EXERCISE INSTRUCTIONS:
Can you reproduce the lines of the listing unchanged, starting at the line with "Task: Click the left" and continuing through the end of the listing? Include both ends, and omit the pictures from your answer.

[Data records]
##############################

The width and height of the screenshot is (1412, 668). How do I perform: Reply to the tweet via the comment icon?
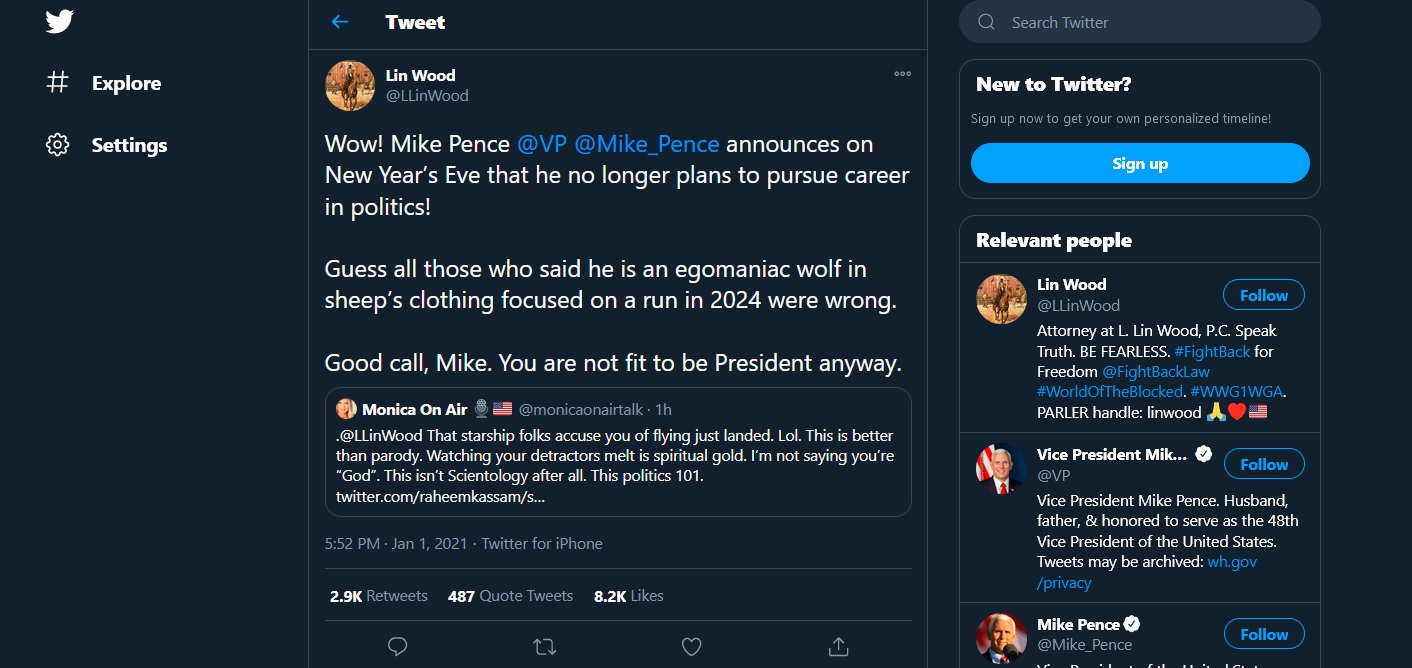pyautogui.click(x=397, y=647)
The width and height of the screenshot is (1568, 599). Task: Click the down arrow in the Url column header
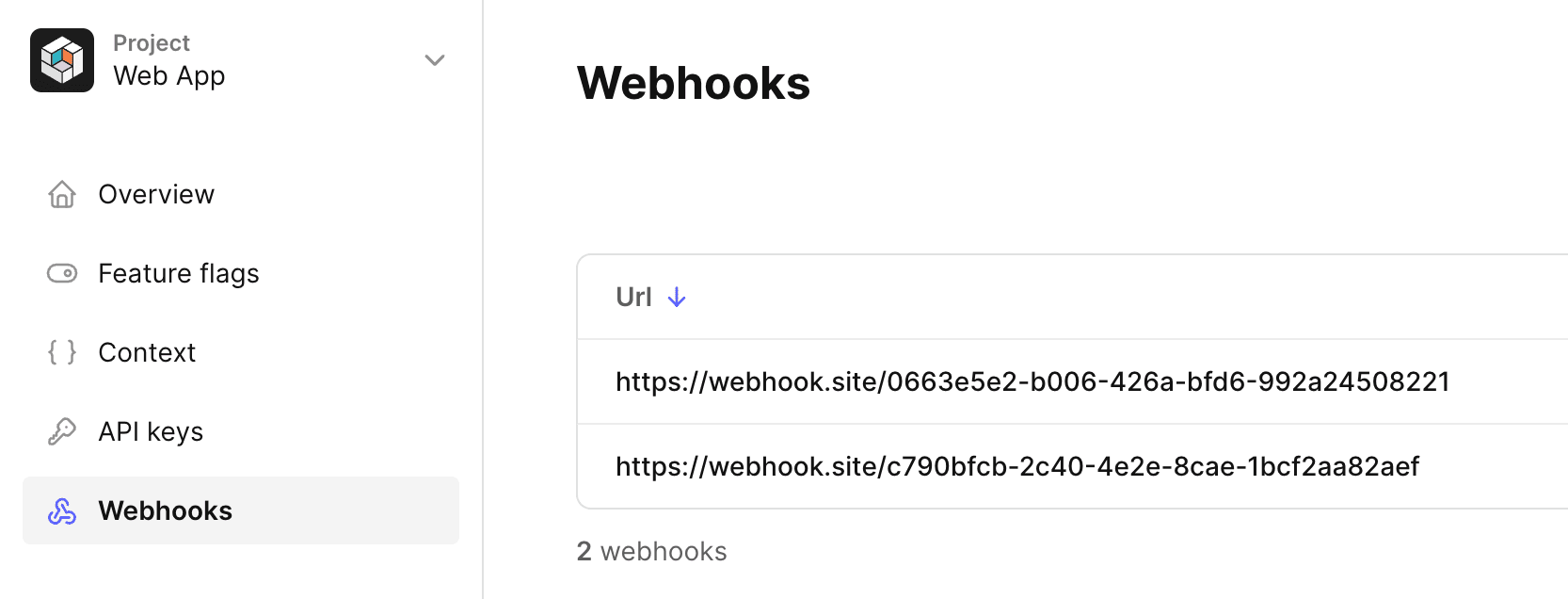[x=676, y=296]

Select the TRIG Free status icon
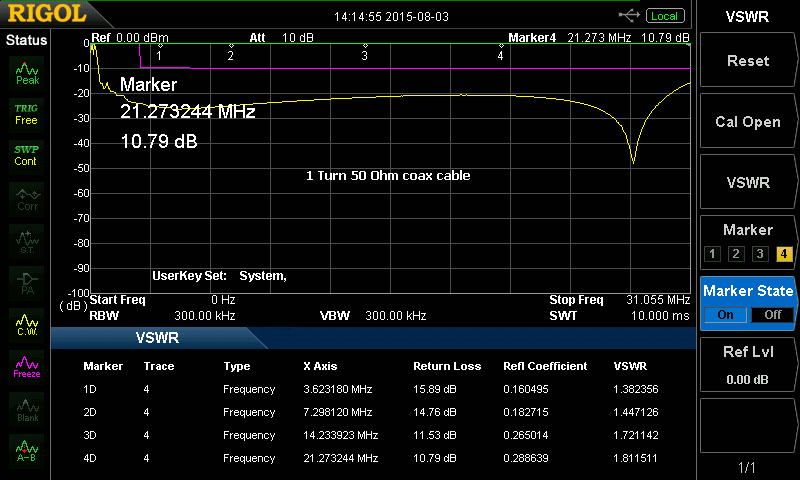[27, 114]
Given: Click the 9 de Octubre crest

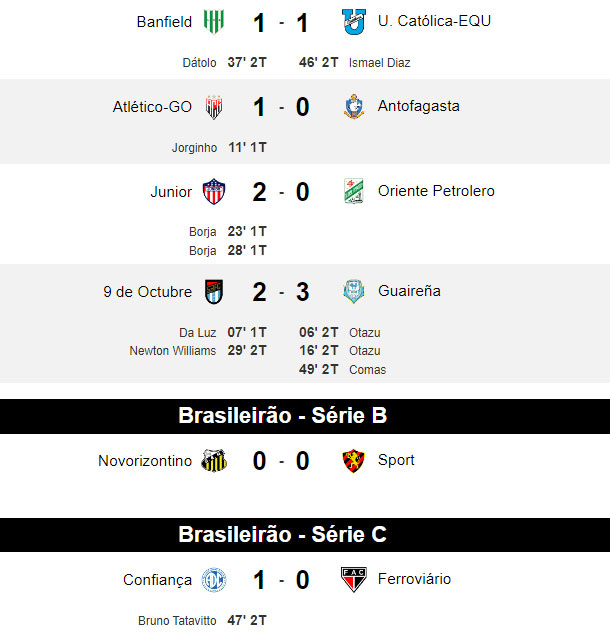Looking at the screenshot, I should tap(214, 291).
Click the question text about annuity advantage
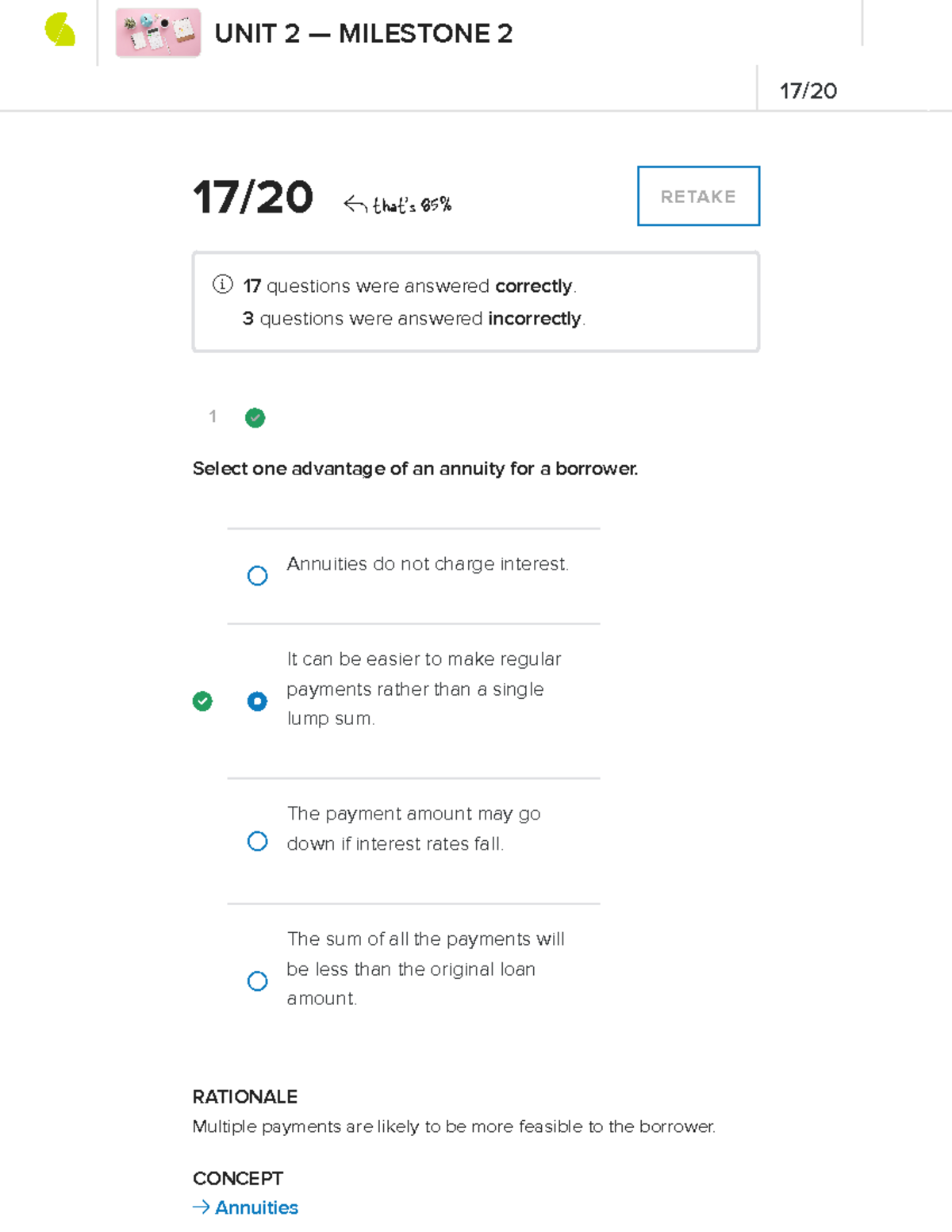Screen dimensions: 952x1232 [415, 469]
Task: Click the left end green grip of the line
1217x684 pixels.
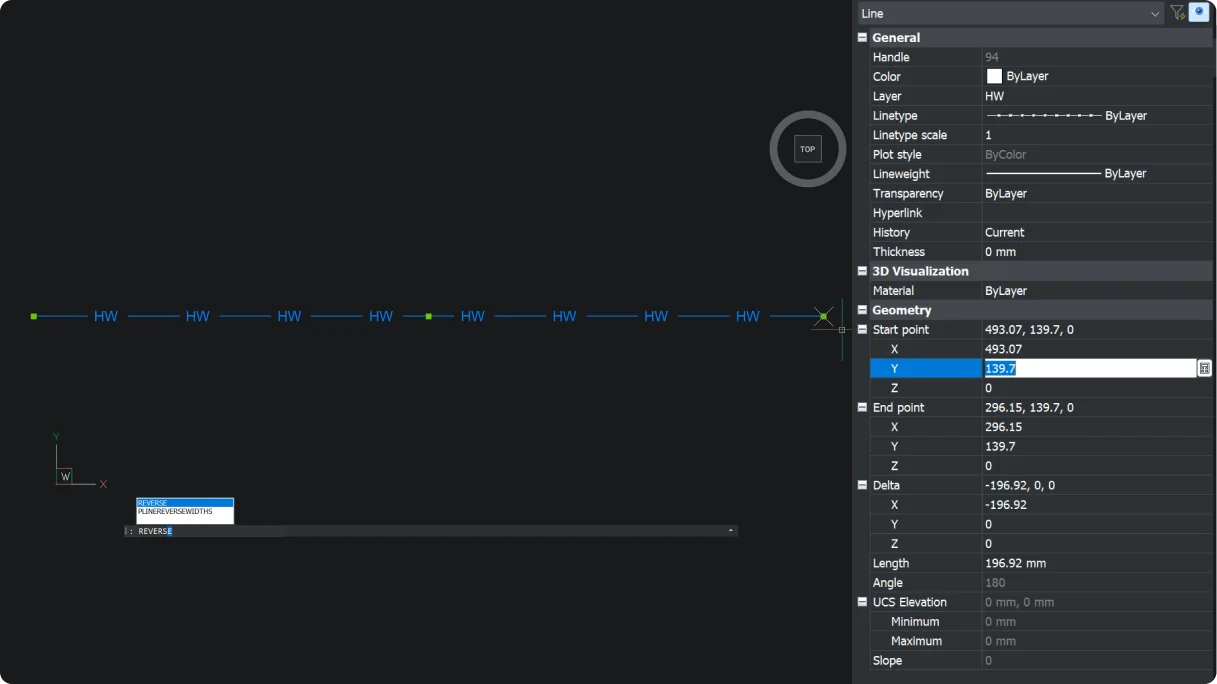Action: tap(34, 316)
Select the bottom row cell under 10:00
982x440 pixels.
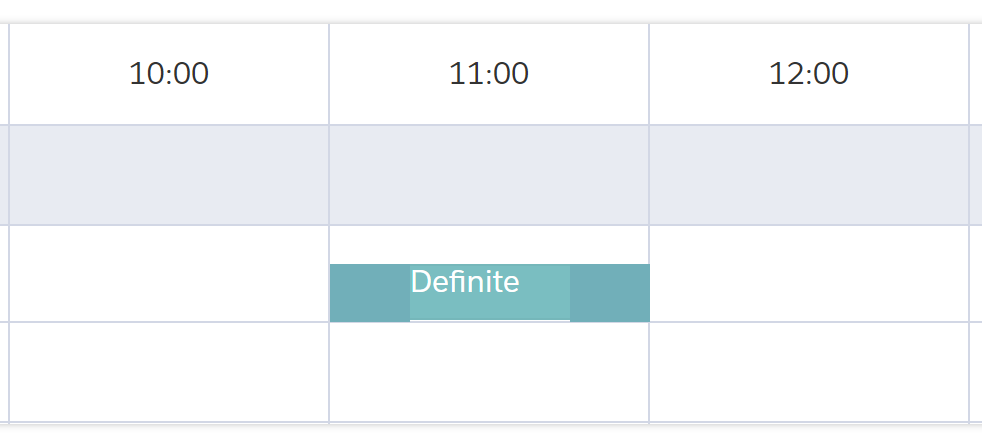tap(169, 372)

##############################

RESULT BELOW:
Task: Click the left end green grip of the line
1217x684 pixels.
Action: tap(34, 316)
Select the bottom row cell under 10:00
982x440 pixels.
tap(169, 372)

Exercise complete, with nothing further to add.